I held the bird close to me, and began to rock gently back and forth whispering, “Sharla lets me hold the bird. Yes Sharla lets me hold the bird.”

The older woman from aisle 7 patted my back and said, “Yes. Isn’t that nice? Sharla lets you hold the bird.”

She shot Sharla a vicious smile and I watched as Sharla stood at the checkstand, pretending not to see it, pretending not to know me, praying that the line would hurry up and move, so that she could pay for her birds and leave the store as quickly as possible.

I looked over at Sharla; my head tucked low, cuddling my bird, wicked smile on my face so that she would know that I had won.

I finished my scene for the shoppers, they all felt content with their good deed for the day, helping a psychotic person hold a fake bird, before heading off down God knows what aisle in search of the perfect glue stick or shiny, sparkly Bedazzler.

I walked towards the front of the store, ditching the bird somewhere around aisle 13, before making my way to the exit where I walked over to the car, leaned against the passenger side door, arms crossed in front of my chest, triumphant smile on my face and watched as Sharla headed towards me.

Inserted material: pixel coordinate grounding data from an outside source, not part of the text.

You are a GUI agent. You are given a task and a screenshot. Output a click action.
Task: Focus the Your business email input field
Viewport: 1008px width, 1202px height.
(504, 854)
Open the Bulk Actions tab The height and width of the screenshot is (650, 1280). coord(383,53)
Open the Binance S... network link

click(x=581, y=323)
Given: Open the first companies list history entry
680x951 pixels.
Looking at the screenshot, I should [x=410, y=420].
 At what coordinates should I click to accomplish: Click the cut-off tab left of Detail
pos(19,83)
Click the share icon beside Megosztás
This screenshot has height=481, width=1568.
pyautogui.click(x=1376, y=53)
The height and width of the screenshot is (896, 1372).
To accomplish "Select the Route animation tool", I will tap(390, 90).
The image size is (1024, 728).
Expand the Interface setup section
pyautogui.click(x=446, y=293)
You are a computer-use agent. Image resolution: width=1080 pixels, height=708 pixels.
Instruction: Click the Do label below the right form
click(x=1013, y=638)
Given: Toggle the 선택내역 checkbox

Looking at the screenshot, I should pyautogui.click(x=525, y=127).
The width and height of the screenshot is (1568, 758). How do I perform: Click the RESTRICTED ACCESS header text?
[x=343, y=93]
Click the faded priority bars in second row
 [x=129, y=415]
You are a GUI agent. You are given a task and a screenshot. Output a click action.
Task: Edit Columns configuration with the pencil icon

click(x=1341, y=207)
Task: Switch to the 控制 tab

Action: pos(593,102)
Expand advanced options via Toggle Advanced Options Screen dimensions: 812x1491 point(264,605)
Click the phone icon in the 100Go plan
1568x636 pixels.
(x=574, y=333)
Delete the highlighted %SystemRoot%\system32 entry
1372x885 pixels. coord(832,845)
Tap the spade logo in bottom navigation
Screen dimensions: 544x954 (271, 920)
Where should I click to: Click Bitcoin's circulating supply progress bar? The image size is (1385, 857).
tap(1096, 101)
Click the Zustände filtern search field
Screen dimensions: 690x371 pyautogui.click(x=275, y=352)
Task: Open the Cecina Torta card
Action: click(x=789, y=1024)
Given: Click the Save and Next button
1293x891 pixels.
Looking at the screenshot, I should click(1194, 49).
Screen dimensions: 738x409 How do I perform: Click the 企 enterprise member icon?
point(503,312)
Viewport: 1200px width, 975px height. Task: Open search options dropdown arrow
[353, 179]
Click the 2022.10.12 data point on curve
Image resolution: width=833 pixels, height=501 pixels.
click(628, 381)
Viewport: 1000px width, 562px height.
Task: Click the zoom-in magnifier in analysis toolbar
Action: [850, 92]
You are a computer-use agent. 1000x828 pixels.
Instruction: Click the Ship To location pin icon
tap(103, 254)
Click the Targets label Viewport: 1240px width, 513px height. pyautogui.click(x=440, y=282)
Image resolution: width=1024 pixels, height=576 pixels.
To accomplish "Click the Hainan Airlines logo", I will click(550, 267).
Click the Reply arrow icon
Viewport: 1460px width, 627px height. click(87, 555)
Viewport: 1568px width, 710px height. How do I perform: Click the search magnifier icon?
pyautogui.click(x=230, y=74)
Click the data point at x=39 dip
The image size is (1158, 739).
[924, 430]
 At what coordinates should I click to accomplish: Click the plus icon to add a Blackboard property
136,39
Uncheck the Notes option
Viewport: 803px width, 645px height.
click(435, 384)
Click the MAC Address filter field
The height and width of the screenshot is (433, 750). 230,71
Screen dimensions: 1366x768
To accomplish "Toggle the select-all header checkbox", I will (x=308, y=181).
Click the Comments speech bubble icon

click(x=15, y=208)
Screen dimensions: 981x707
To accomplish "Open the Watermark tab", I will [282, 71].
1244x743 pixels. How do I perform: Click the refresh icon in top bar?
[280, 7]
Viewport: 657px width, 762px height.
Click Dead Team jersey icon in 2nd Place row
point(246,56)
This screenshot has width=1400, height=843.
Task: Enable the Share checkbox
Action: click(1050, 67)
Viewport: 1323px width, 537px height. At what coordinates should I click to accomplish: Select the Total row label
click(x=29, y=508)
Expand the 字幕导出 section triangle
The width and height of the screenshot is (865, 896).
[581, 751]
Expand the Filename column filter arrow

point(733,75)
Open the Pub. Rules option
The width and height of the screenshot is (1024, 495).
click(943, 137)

“I hate you,” she said. “I so totally hate you.”

I watched as she put her bags in the car.

“Are you going to let me hold one of those birds?” I asked.

She pulled one from the bag, and placed it in my hands.

“Fucker,” she laughed hysterically. “I can’t believe you did that to me. I’m never taking you to Michael’s again.”

“Good,” I said. “I hate that fucking place anyways.”

Then I climbed into the passenger seat and held my bird all the way home.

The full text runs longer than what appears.